» **Short problem**: Retype every item below word for word, keeping each line unchanged.

++++ Data excerpts

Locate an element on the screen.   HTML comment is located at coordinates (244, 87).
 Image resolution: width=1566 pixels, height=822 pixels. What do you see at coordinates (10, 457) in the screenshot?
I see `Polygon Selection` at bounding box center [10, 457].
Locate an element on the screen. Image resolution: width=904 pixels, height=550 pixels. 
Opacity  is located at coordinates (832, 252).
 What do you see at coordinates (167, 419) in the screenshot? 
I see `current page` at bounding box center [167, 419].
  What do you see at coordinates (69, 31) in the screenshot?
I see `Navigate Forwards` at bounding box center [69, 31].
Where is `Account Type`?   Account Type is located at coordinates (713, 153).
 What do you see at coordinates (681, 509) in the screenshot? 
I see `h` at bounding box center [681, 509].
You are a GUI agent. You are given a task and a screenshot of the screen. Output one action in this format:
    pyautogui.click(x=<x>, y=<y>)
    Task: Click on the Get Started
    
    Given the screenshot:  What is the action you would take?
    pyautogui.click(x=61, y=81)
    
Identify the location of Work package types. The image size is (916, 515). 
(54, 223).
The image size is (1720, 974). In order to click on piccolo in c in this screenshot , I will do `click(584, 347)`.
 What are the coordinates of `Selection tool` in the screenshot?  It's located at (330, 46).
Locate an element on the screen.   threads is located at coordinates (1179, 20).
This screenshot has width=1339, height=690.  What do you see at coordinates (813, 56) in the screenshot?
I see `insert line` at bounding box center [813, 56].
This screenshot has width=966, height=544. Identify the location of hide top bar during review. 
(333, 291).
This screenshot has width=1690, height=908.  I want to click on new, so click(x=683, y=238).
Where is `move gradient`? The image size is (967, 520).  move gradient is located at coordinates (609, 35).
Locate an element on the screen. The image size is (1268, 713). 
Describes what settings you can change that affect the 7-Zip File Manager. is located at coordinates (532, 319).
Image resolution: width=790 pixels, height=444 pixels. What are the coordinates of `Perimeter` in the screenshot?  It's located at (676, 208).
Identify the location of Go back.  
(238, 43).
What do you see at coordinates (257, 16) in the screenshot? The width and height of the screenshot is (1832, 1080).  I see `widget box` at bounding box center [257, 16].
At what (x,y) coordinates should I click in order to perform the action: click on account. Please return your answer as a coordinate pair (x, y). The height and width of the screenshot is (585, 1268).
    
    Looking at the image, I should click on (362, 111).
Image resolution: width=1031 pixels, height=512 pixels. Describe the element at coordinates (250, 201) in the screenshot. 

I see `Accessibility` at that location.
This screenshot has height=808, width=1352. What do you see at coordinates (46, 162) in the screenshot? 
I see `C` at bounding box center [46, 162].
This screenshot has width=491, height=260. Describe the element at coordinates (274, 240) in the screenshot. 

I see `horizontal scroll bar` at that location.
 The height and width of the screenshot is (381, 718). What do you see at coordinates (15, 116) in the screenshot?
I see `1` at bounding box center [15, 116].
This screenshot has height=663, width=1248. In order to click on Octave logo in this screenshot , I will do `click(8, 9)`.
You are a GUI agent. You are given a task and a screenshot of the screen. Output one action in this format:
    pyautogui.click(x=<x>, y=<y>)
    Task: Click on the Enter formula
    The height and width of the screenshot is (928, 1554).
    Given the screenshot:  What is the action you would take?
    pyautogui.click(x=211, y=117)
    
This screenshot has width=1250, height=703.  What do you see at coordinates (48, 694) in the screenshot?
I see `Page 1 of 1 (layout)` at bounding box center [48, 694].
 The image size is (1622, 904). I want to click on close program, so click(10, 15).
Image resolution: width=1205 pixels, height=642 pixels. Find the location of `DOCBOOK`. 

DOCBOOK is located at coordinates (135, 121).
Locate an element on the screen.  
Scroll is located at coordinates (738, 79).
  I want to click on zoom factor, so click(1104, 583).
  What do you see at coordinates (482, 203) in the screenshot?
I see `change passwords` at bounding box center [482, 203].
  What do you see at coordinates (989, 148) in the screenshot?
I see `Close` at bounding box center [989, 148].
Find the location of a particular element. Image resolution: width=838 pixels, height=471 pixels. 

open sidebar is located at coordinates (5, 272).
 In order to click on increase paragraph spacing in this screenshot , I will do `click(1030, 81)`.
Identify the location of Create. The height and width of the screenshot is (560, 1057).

++++++++

» **Exercise result**:
Locate an element on the screen.   HTML comment is located at coordinates (244, 87).
 Image resolution: width=1566 pixels, height=822 pixels. What do you see at coordinates (10, 457) in the screenshot?
I see `Polygon Selection` at bounding box center [10, 457].
Locate an element on the screen. Image resolution: width=904 pixels, height=550 pixels. 
Opacity  is located at coordinates (832, 252).
 What do you see at coordinates (167, 419) in the screenshot? 
I see `current page` at bounding box center [167, 419].
  What do you see at coordinates (69, 31) in the screenshot?
I see `Navigate Forwards` at bounding box center [69, 31].
Where is `Account Type`?   Account Type is located at coordinates (713, 153).
 What do you see at coordinates (681, 509) in the screenshot? 
I see `h` at bounding box center [681, 509].
You are a GUI agent. You are given a task and a screenshot of the screen. Output one action in this format:
    pyautogui.click(x=<x>, y=<y>)
    Task: Click on the Get Started
    
    Given the screenshot:  What is the action you would take?
    pyautogui.click(x=61, y=81)
    
Identify the location of Work package types. The image size is (916, 515). 
(54, 223).
The image size is (1720, 974). In order to click on piccolo in c in this screenshot , I will do `click(584, 347)`.
 What are the coordinates of `Selection tool` in the screenshot?  It's located at (330, 46).
Locate an element on the screen.   threads is located at coordinates (1179, 20).
This screenshot has width=1339, height=690.  What do you see at coordinates (813, 56) in the screenshot?
I see `insert line` at bounding box center [813, 56].
This screenshot has width=966, height=544. Identify the location of hide top bar during review. 
(333, 291).
This screenshot has width=1690, height=908.  I want to click on new, so click(x=683, y=238).
Where is `move gradient`? The image size is (967, 520).  move gradient is located at coordinates (609, 35).
Locate an element on the screen. The image size is (1268, 713). 
Describes what settings you can change that affect the 7-Zip File Manager. is located at coordinates (532, 319).
Image resolution: width=790 pixels, height=444 pixels. What are the coordinates of `Perimeter` in the screenshot?  It's located at (676, 208).
Identify the location of Go back.  
(238, 43).
What do you see at coordinates (257, 16) in the screenshot? The width and height of the screenshot is (1832, 1080).  I see `widget box` at bounding box center [257, 16].
At what (x,y) coordinates should I click in order to perform the action: click on account. Please return your answer as a coordinate pair (x, y). The height and width of the screenshot is (585, 1268).
    
    Looking at the image, I should click on (362, 111).
Image resolution: width=1031 pixels, height=512 pixels. Describe the element at coordinates (250, 201) in the screenshot. 

I see `Accessibility` at that location.
This screenshot has height=808, width=1352. What do you see at coordinates (46, 162) in the screenshot? 
I see `C` at bounding box center [46, 162].
This screenshot has width=491, height=260. Describe the element at coordinates (274, 240) in the screenshot. 

I see `horizontal scroll bar` at that location.
 The height and width of the screenshot is (381, 718). What do you see at coordinates (15, 116) in the screenshot?
I see `1` at bounding box center [15, 116].
This screenshot has height=663, width=1248. In order to click on Octave logo in this screenshot , I will do `click(8, 9)`.
You are a GUI agent. You are given a task and a screenshot of the screen. Output one action in this format:
    pyautogui.click(x=<x>, y=<y>)
    Task: Click on the Enter formula
    The height and width of the screenshot is (928, 1554).
    Given the screenshot:  What is the action you would take?
    pyautogui.click(x=211, y=117)
    
This screenshot has width=1250, height=703.  What do you see at coordinates (48, 694) in the screenshot?
I see `Page 1 of 1 (layout)` at bounding box center [48, 694].
 The image size is (1622, 904). I want to click on close program, so click(10, 15).
Image resolution: width=1205 pixels, height=642 pixels. Find the location of `DOCBOOK`. 

DOCBOOK is located at coordinates (135, 121).
Locate an element on the screen.  
Scroll is located at coordinates (738, 79).
  I want to click on zoom factor, so click(1104, 583).
  What do you see at coordinates (482, 203) in the screenshot?
I see `change passwords` at bounding box center [482, 203].
  What do you see at coordinates (989, 148) in the screenshot?
I see `Close` at bounding box center [989, 148].
Find the location of a particular element. Image resolution: width=838 pixels, height=471 pixels. 

open sidebar is located at coordinates (5, 272).
 In order to click on increase paragraph spacing in this screenshot , I will do `click(1030, 81)`.
Identify the location of Create. The height and width of the screenshot is (560, 1057).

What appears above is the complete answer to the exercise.